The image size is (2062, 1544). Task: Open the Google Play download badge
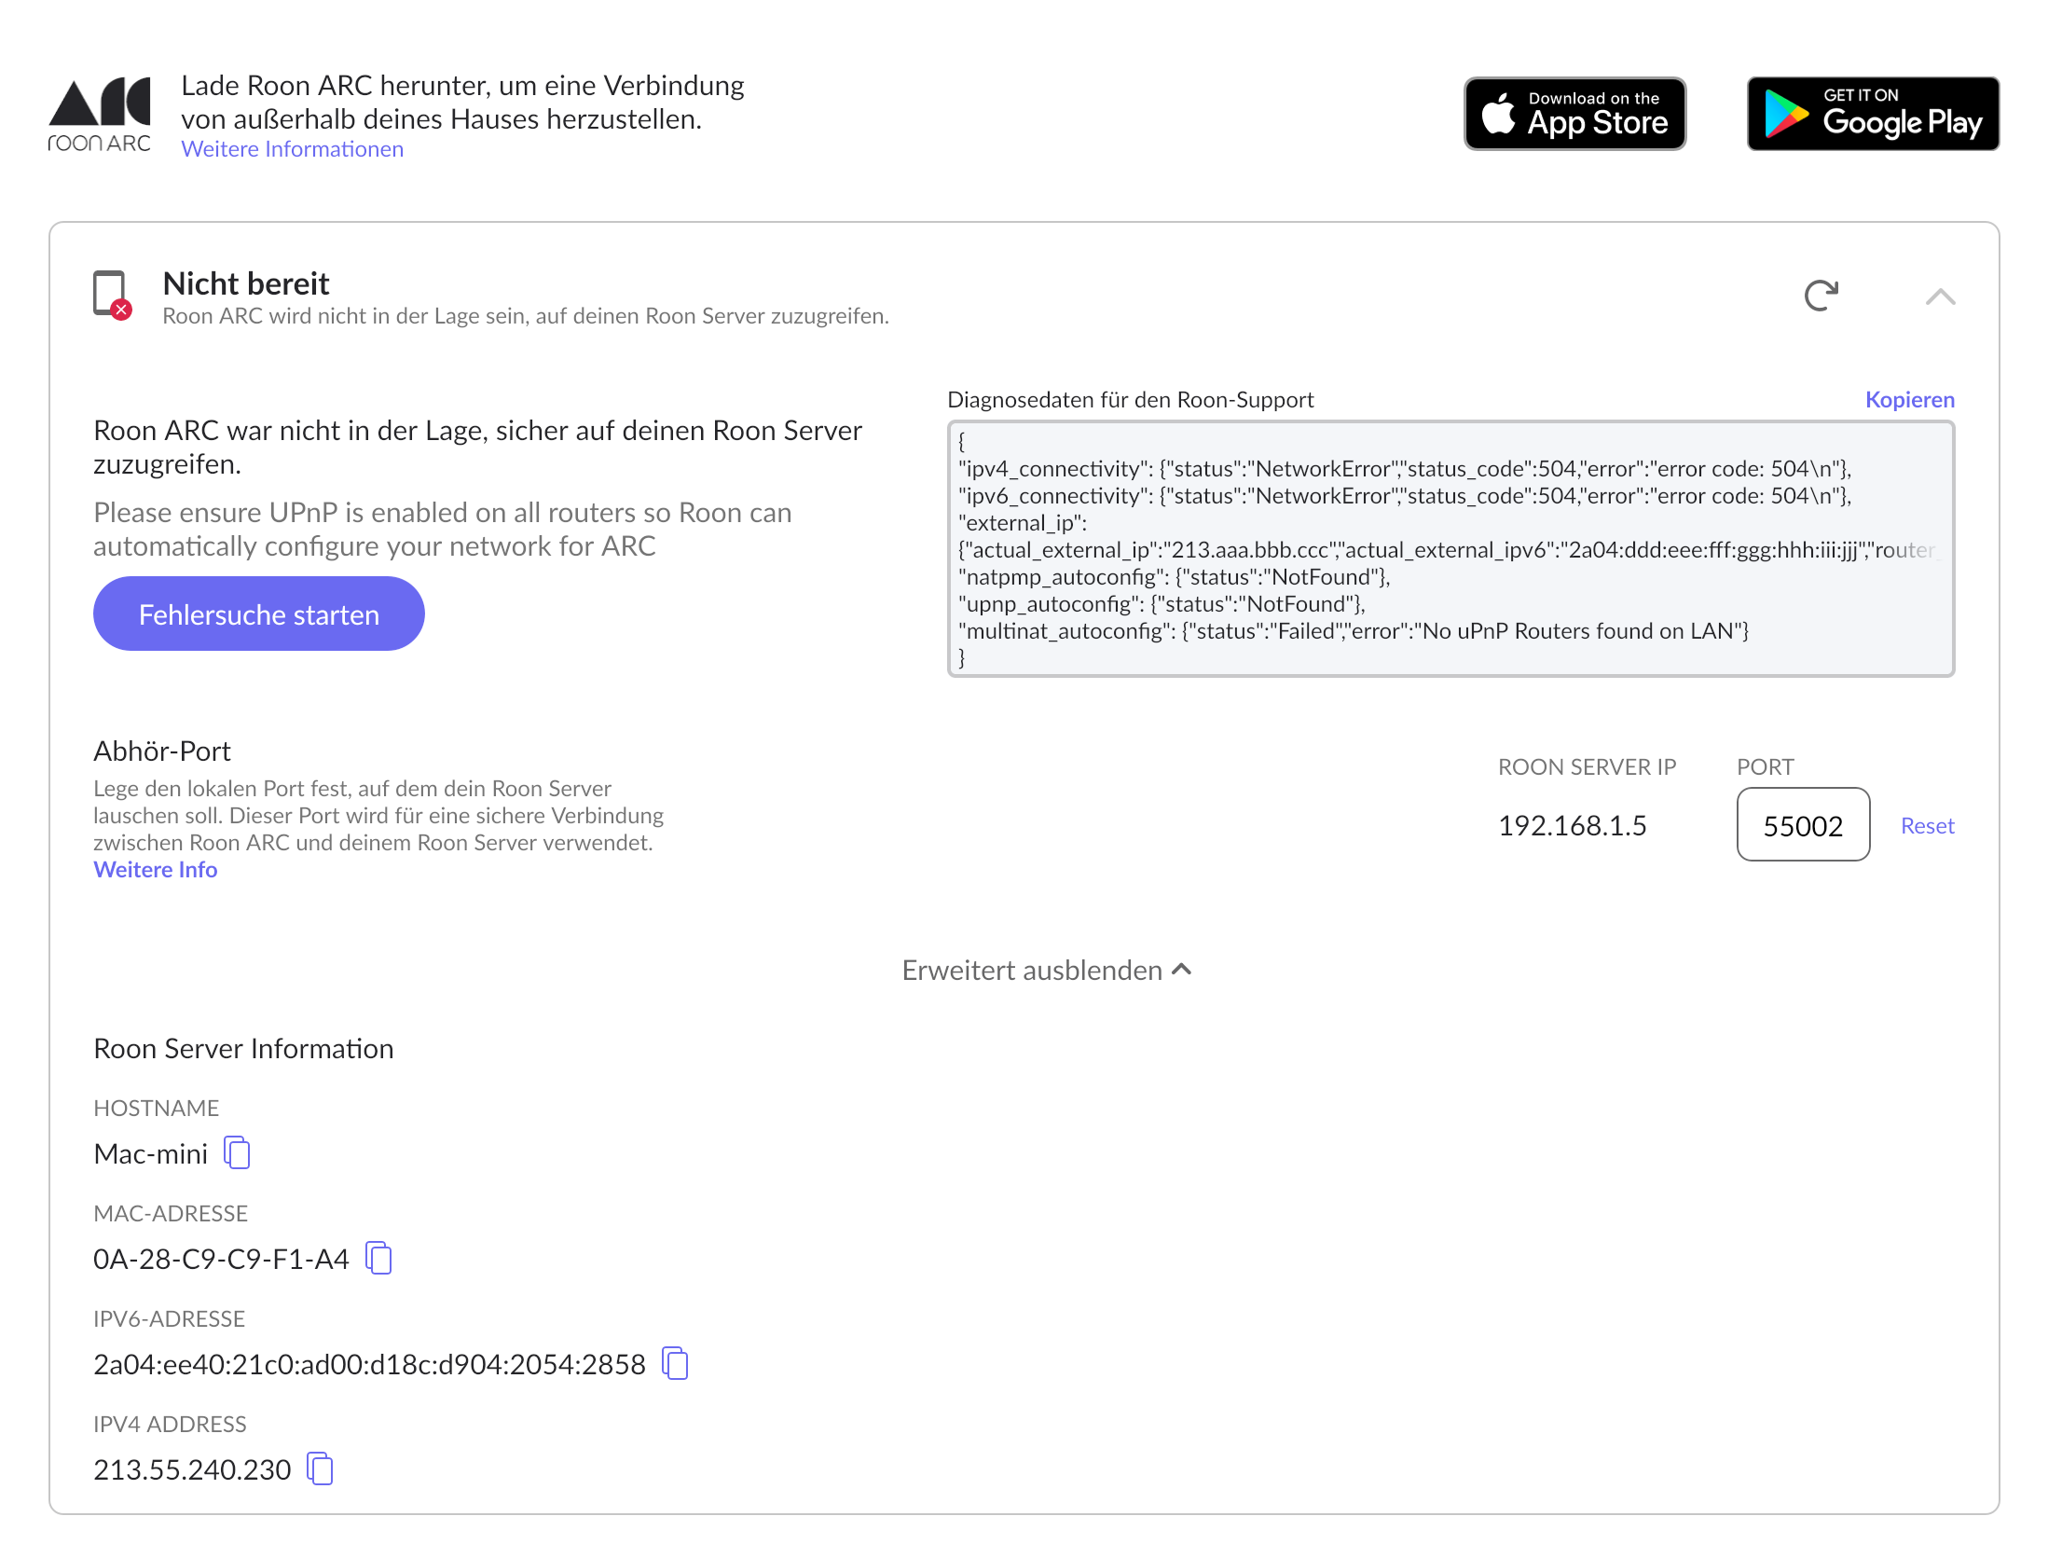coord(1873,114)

= = = = = = =

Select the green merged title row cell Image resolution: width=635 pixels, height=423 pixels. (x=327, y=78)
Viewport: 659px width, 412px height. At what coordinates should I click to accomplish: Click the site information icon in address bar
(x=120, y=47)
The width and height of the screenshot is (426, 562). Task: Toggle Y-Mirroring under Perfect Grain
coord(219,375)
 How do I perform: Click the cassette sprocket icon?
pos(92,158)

= = = = = = =

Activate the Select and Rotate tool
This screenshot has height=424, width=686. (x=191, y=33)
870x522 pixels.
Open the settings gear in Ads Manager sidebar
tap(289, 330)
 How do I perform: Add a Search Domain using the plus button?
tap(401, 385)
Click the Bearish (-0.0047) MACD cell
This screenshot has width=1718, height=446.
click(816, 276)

= = = = = = =

AIM OF THE TASK =>
If a line in the listing contains the string "pixels", count it; then give only the number of such lines.

RESPONSE =>
2